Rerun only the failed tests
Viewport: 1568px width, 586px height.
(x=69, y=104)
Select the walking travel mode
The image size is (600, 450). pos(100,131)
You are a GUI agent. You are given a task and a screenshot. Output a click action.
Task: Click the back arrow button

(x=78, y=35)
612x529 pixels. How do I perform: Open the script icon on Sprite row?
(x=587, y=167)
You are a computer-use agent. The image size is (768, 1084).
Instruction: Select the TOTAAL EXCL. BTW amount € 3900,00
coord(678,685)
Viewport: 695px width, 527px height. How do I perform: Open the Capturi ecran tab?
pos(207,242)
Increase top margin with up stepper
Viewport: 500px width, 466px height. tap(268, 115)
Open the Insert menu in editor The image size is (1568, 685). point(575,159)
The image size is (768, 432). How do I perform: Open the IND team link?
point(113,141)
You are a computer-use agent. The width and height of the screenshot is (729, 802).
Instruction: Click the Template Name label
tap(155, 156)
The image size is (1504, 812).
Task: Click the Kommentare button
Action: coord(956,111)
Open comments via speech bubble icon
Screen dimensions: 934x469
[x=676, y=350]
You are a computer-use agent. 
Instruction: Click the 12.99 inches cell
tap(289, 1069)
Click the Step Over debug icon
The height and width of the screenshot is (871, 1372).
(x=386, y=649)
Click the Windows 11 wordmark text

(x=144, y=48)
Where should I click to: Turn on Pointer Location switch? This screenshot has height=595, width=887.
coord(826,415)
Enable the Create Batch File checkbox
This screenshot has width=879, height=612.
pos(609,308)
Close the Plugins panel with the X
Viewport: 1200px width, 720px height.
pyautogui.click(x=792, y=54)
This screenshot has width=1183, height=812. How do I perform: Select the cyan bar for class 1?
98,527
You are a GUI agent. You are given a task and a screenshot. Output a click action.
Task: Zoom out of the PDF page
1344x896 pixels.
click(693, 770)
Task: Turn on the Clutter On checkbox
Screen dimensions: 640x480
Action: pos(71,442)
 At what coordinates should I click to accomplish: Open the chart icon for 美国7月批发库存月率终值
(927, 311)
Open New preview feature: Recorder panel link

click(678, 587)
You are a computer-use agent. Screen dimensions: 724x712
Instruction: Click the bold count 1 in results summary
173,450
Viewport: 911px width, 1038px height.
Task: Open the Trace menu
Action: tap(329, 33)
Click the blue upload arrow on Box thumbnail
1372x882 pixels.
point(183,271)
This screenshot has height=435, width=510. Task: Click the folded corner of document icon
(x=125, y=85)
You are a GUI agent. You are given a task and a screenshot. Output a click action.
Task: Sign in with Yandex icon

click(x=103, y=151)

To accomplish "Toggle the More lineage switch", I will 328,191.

WRITTEN INSTRUCTION: Print every one of the entries above again, line for line, with no changes.

RESULT:
Rerun only the failed tests
Viewport: 1568px width, 586px height.
(x=69, y=104)
Select the walking travel mode
The image size is (600, 450). pos(100,131)
You are a GUI agent. You are given a task and a screenshot. Output a click action.
Task: Click the back arrow button

(x=78, y=35)
612x529 pixels. How do I perform: Open the script icon on Sprite row?
(x=587, y=167)
You are a computer-use agent. The image size is (768, 1084).
Instruction: Select the TOTAAL EXCL. BTW amount € 3900,00
coord(678,685)
Viewport: 695px width, 527px height. How do I perform: Open the Capturi ecran tab?
pos(207,242)
Increase top margin with up stepper
Viewport: 500px width, 466px height. tap(268, 115)
Open the Insert menu in editor The image size is (1568, 685). point(575,159)
The image size is (768, 432). How do I perform: Open the IND team link?
point(113,141)
You are a computer-use agent. The width and height of the screenshot is (729, 802).
Instruction: Click the Template Name label
tap(155, 156)
The image size is (1504, 812).
Task: Click the Kommentare button
Action: coord(956,111)
Open comments via speech bubble icon
Screen dimensions: 934x469
[x=676, y=350]
You are a computer-use agent. 
Instruction: Click the 12.99 inches cell
tap(289, 1069)
Click the Step Over debug icon
The height and width of the screenshot is (871, 1372).
(x=386, y=649)
Click the Windows 11 wordmark text

(x=144, y=48)
Where should I click to: Turn on Pointer Location switch? This screenshot has height=595, width=887.
coord(826,415)
Enable the Create Batch File checkbox
This screenshot has width=879, height=612.
pos(609,308)
Close the Plugins panel with the X
Viewport: 1200px width, 720px height.
pyautogui.click(x=792, y=54)
This screenshot has width=1183, height=812. How do I perform: Select the cyan bar for class 1?
98,527
You are a GUI agent. You are given a task and a screenshot. Output a click action.
Task: Zoom out of the PDF page
1344x896 pixels.
click(693, 770)
Task: Turn on the Clutter On checkbox
Screen dimensions: 640x480
Action: pos(71,442)
 At what coordinates should I click to accomplish: Open the chart icon for 美国7月批发库存月率终值
(927, 311)
Open New preview feature: Recorder panel link

click(678, 587)
You are a computer-use agent. Screen dimensions: 724x712
Instruction: Click the bold count 1 in results summary
173,450
Viewport: 911px width, 1038px height.
Task: Open the Trace menu
Action: tap(329, 33)
Click the blue upload arrow on Box thumbnail
1372x882 pixels.
point(183,271)
This screenshot has height=435, width=510. Task: Click the folded corner of document icon
(x=125, y=85)
You are a GUI agent. You are given a task and a screenshot. Output a click action.
Task: Sign in with Yandex icon

click(x=103, y=151)

To accomplish "Toggle the More lineage switch", I will 328,191.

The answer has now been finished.